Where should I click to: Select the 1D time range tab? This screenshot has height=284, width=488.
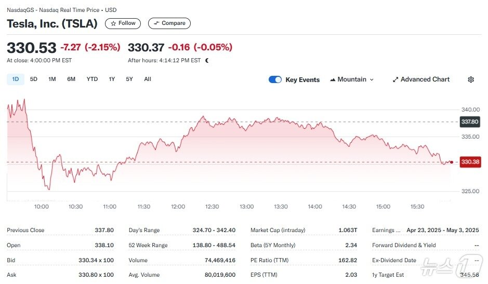click(16, 79)
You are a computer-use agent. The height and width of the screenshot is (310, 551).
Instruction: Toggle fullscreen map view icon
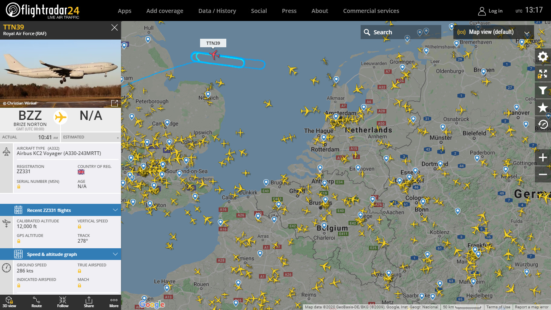543,73
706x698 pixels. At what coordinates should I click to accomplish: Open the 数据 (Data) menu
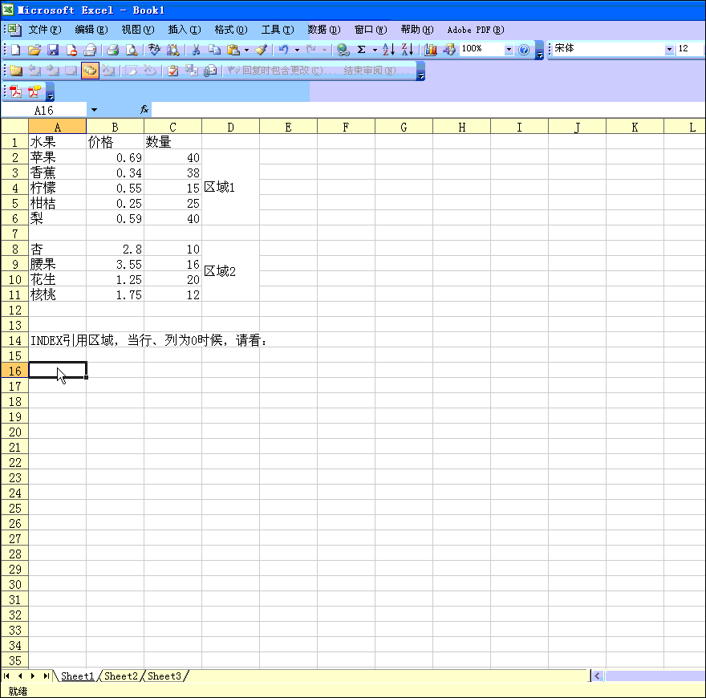point(323,30)
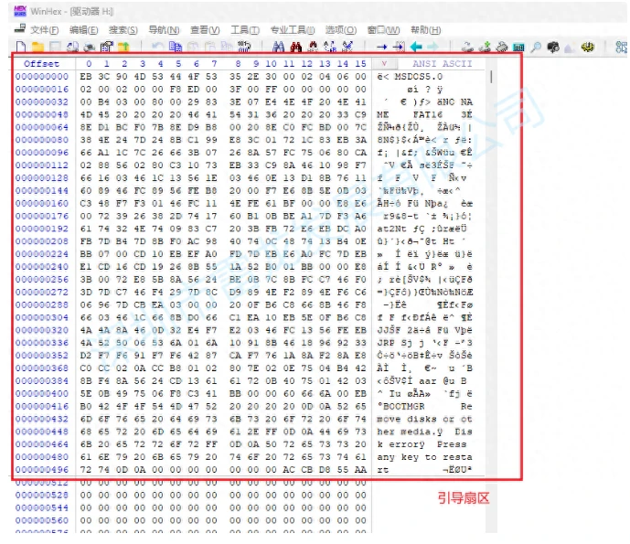Click the ANSI ASCII column header
The width and height of the screenshot is (630, 544).
(x=437, y=64)
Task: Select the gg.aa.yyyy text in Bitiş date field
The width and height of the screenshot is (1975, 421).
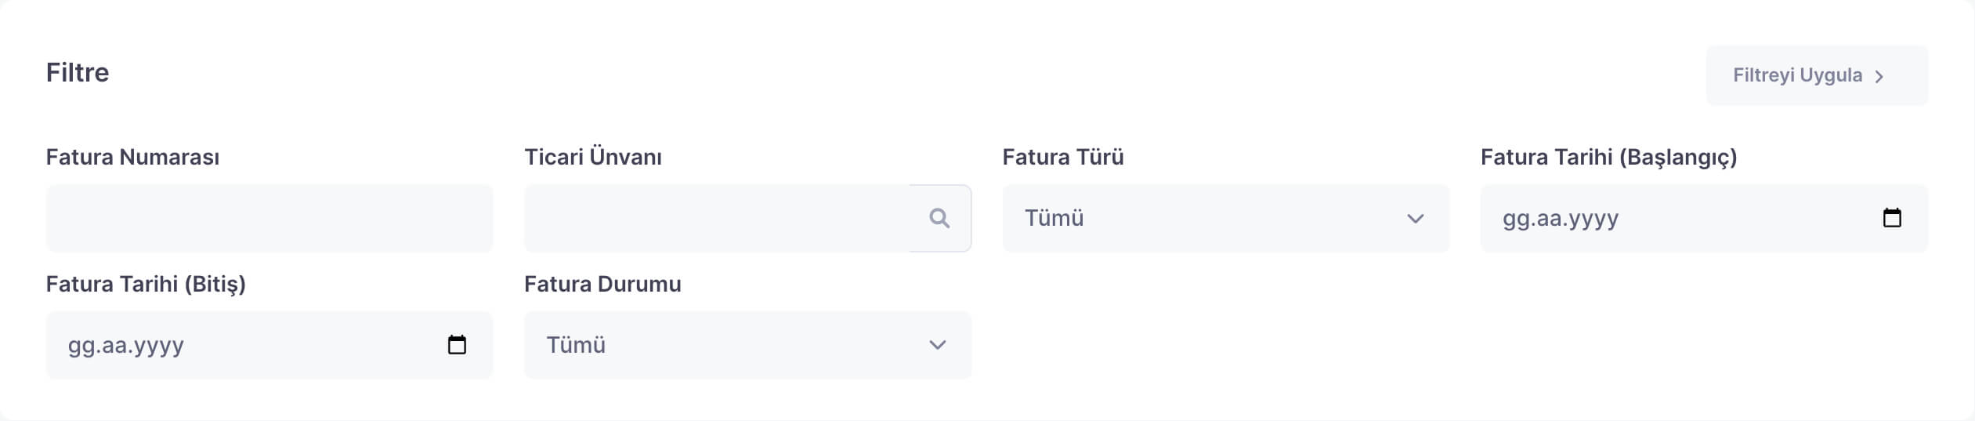Action: [x=126, y=346]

> _What you should do_: Retype exactly the lines from the one containing "706x698 pixels. At" through the last line of the records above, both included, and leave out any pictures.

> _Solution to the problem_:
706x698 pixels. At what coordinates should I click to accomplish: Open the 数据 (Data) menu
point(323,30)
Click the ANSI ASCII column header
The width and height of the screenshot is (630, 544).
(x=437, y=64)
Task: Select the gg.aa.yyyy text in Bitiş date field
The width and height of the screenshot is (1975, 421).
Action: [x=126, y=346]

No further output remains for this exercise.